[Records drawn from a dataset]
###
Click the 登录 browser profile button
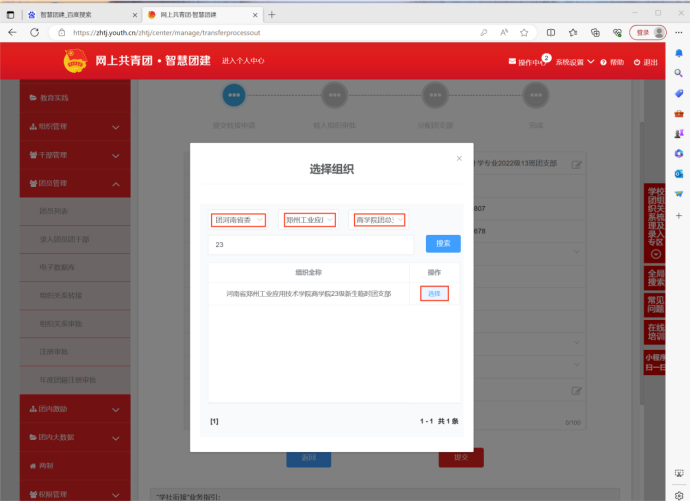Viewport: 690px width, 502px height. (647, 32)
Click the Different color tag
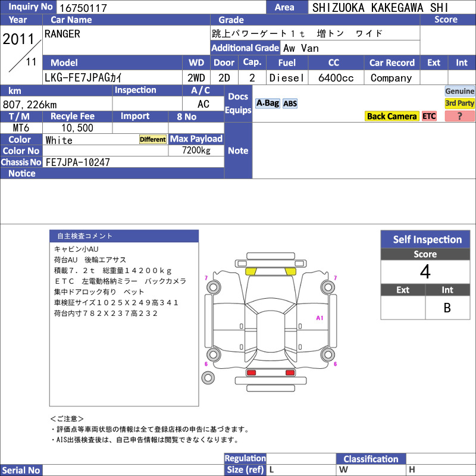476x476 pixels. tap(153, 139)
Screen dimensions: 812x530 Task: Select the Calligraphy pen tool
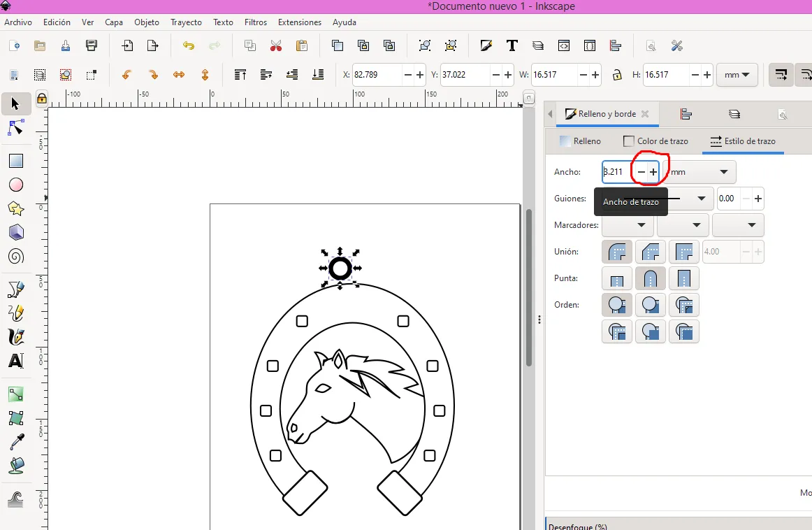pos(15,337)
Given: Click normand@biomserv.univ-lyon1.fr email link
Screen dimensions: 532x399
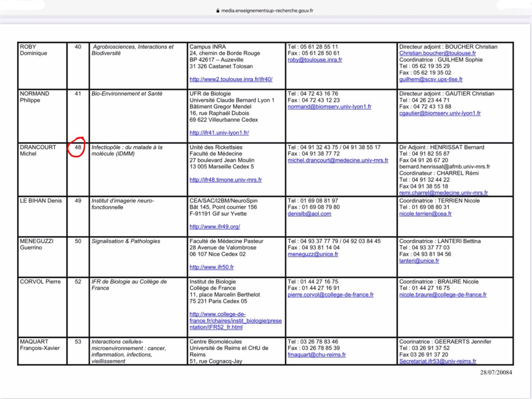Looking at the screenshot, I should (x=329, y=107).
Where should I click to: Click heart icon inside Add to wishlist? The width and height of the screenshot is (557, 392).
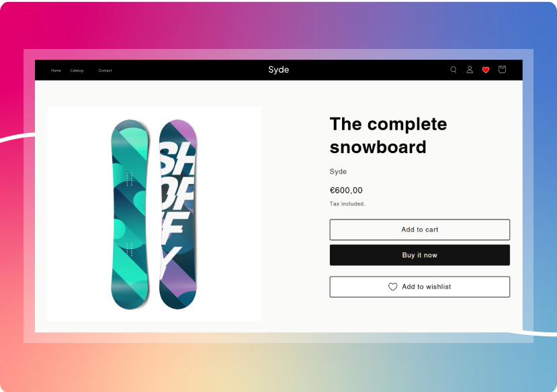click(393, 287)
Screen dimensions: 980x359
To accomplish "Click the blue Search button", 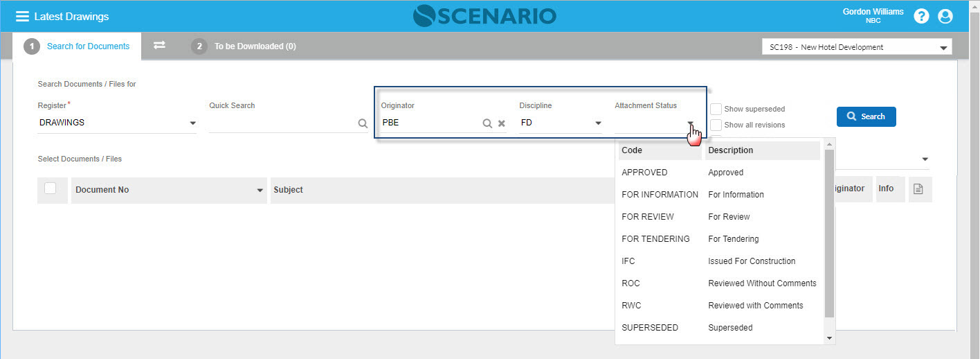I will point(866,116).
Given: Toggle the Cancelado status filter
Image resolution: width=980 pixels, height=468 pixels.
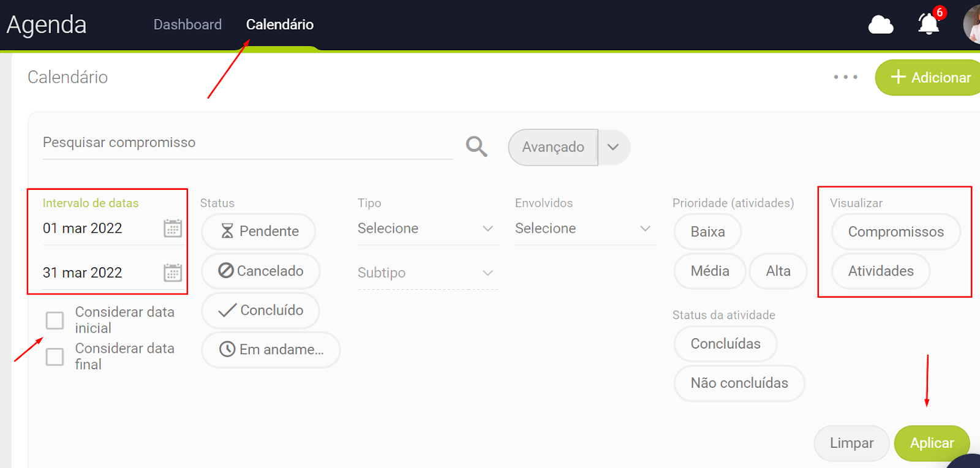Looking at the screenshot, I should tap(261, 271).
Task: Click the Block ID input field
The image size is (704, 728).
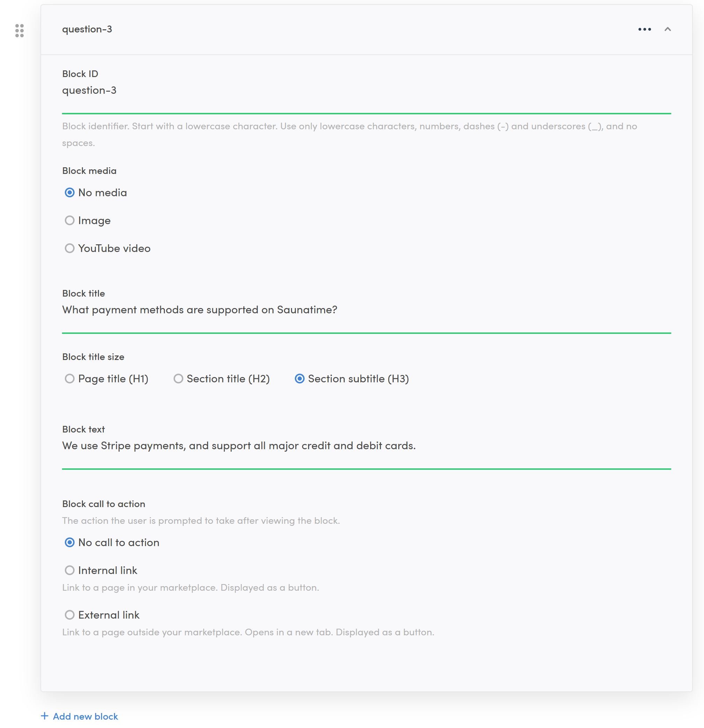Action: [366, 90]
###
Exercise requirements
In the entries above, find each line containing the string "Given" and copy it.

Response to the task
Given: Click normand@biomserv.univ-lyon1.fr email link
Given: Toggle the Cancelado status filter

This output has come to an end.